PB-Jakarta : Kasus penipuan dengan modus penawaran Rusanawa Jatinegara Barat terjadi. Dalam keterangannya kepada Pembawaberita, RS (45) salah satu korban penipuan tersebut memaparkan kronologis kasus penipuan yang menimpanya

Kejadian bermula saat salah satu teman korban berinisial Rn, menawarkan kepada RS Rusanawa yang berada di Jatinegara Barat dengan harga perunit 8.500.000 dan komisi 700 ribu. RS tertarik menawarkan Rusunawa tersebut, dan Rn pun memberikan no hp berinisial Win. setelah dihubungi via telepon, Win dengan cepat menelepon RD dan mengatakan bahwa dia punya channel di Dinas Perumahan, serta mendapat jatah 10%  dari jatah yang ada, serta meyakinkan korban bahwa itu resmi bahkan Ahok pun sudah tau.

Saat korban menanyakan syarat untuk mendapatkan rumah tersebut, Win mengatakan bahwa syaratnya cukup  berupa : KTP, KK, Surat Keterangan RT/RW yang menyatakan belum mempunyai rumah, Surat Nikah serta biaya administrasi sebesar 8.500.000 rupiah.

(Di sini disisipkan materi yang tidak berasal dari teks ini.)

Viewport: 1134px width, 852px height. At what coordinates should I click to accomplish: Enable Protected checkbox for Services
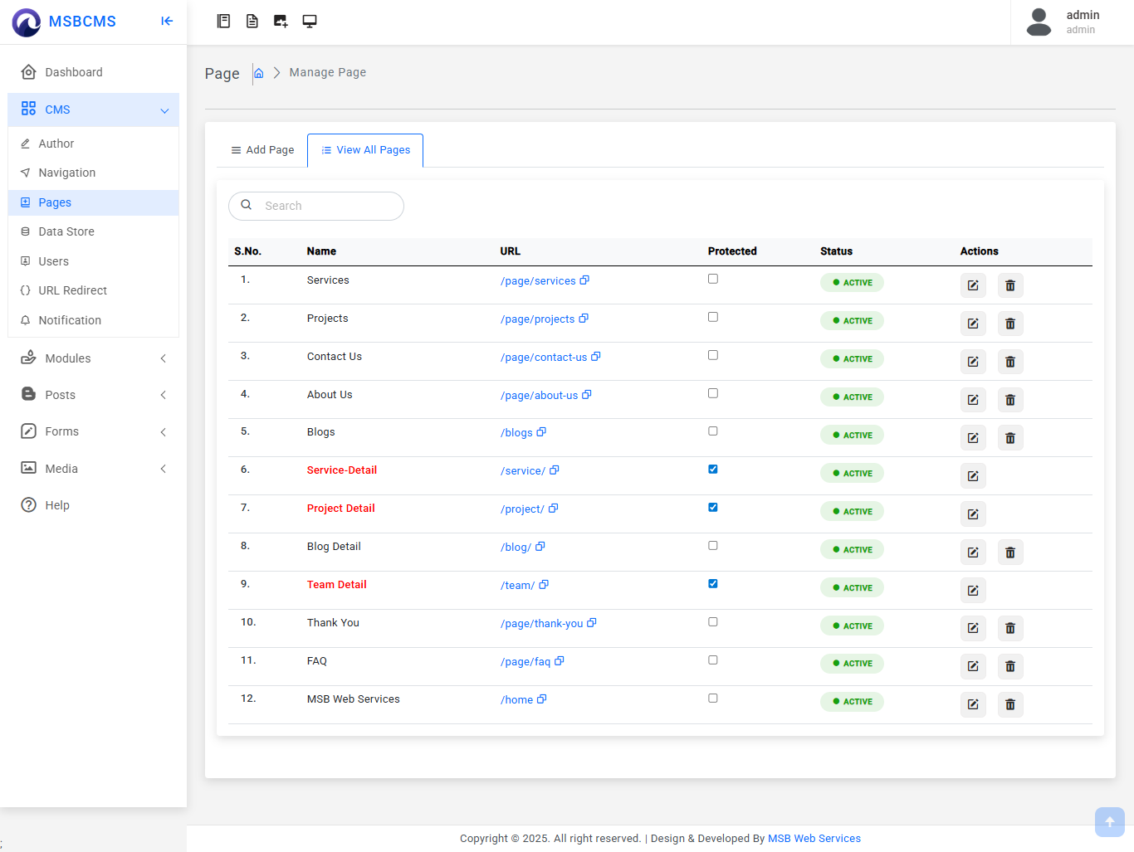(713, 279)
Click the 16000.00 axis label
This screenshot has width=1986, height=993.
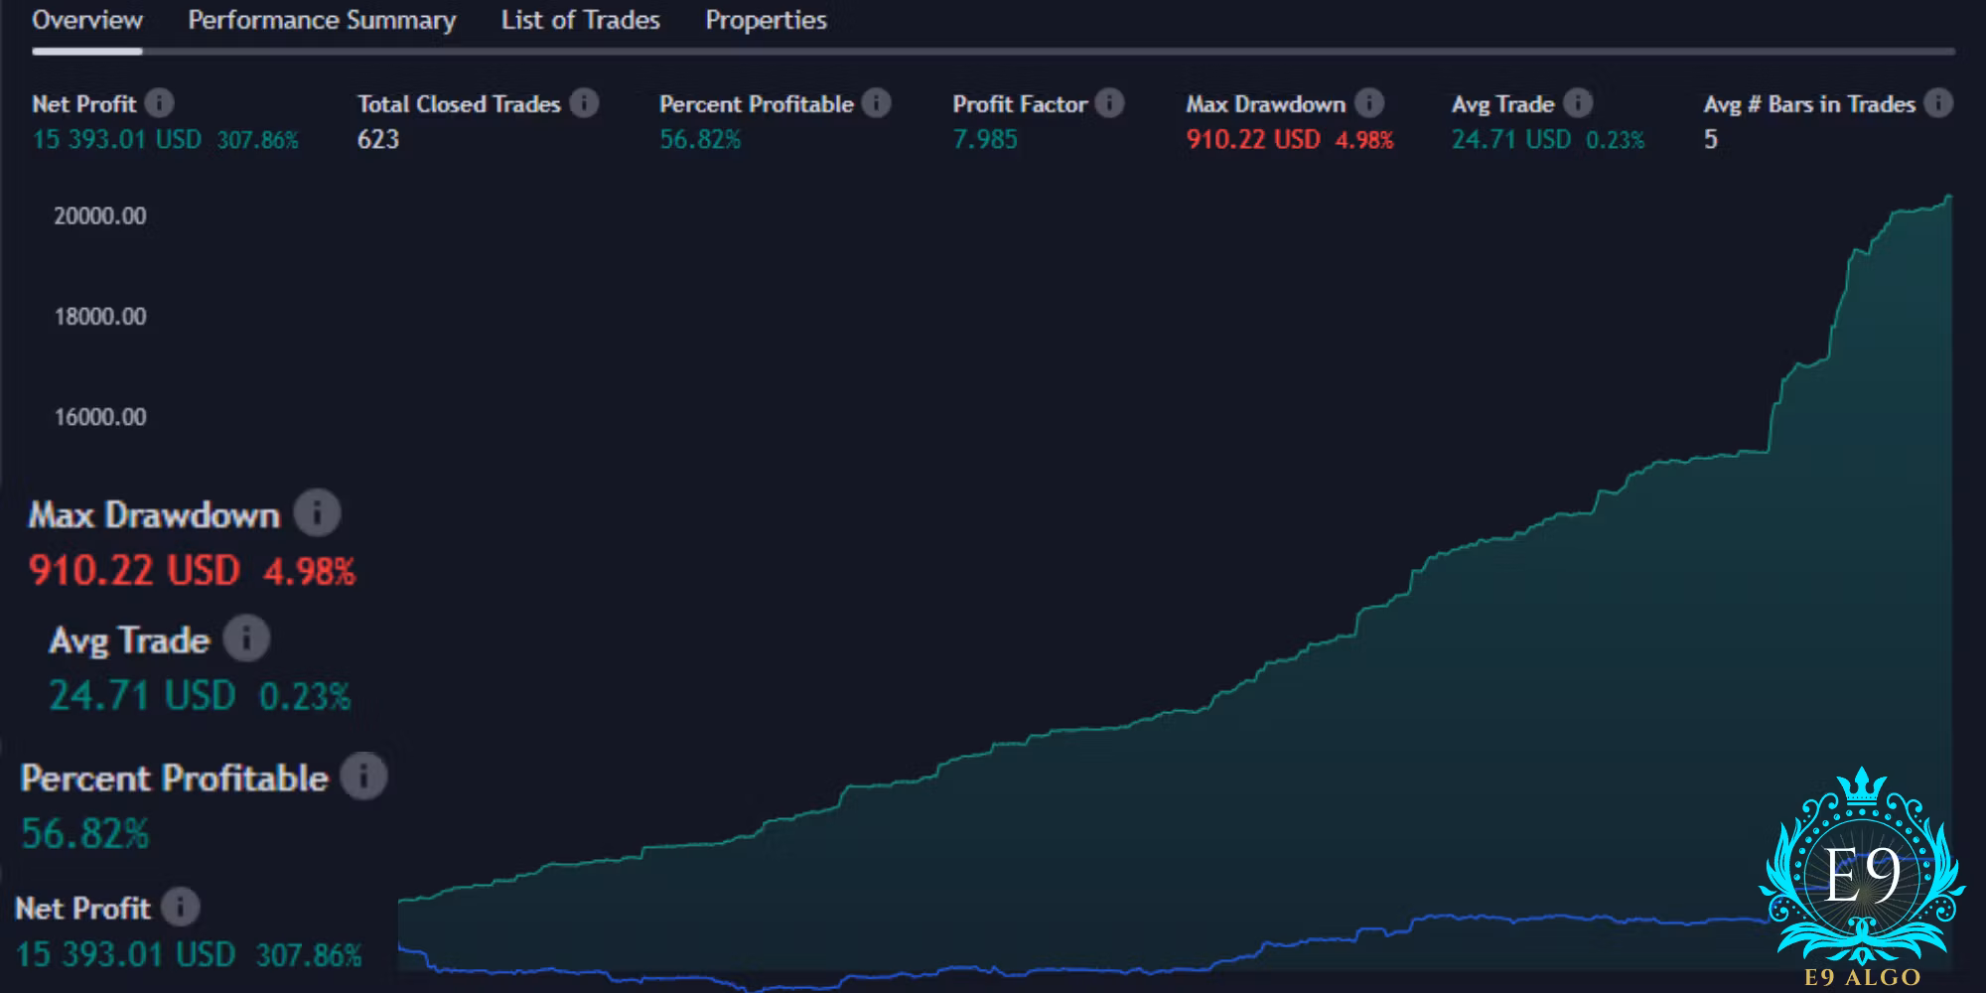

Penempatan rusanawa diperkirakan tanggal 15 Oktober 2015. Win mengatakan bahwa proses bisa cepat karena ada orang dalam yang bernama Pramono, dan apabila cancel maka uang akan dikembalikan 100%. Kembali Win meyakinkan korban bahwa ia tidak menipu serta memberikan alamat rumahnya dan mereka bisa datang kerumahnya apabila dia menipu.

Korban kemudian menyampaikan hal tersebut ke rekan-rekan terdekat dan kemudian juga tertarik untuk mendapatkan penawaran rusunawa tersebut. Korban kemudian mendatangi ke rumah Win untuk menyerahkan uang administrasi termasuk uang adminstrasi yang diberikan rekan-rekan korban dan sebagian ditransfer.

Pada waktu yang telah dijanjikan, diinformasikan bahwa jadwal penempatan diundur dan memberikan list masing-masing yang akan menempati rusunawa tersebut.

Bulan November 2015, korban mencium gelagat yang tidak enak, karena Win tidak dapat dihubungi, maka korban mendatangi rumah Win, dan Win mengajak RS (korban) mendatangi Pramono yang beralamat di Tanjung Lekong Bidara Cina Jatinegara,  pada tanggal 1/2/2016. Pada pertemuan tersebut, Pramono berjanji akan mengembalikan uang bagi yang akan mundur atau tidak jadi memesan rusunawa tersebut pada tanggal 15 Februari, serta menjanjikan akan menyerahkan kunci rusunawa tersebut pada tanggal 22-29 Februari 2016. Namun hingga waktu yang telah ditentukan Win dan Pramono tidak dapat dihubungi, dan tidak berada di rumah yang ditinggali tersebut.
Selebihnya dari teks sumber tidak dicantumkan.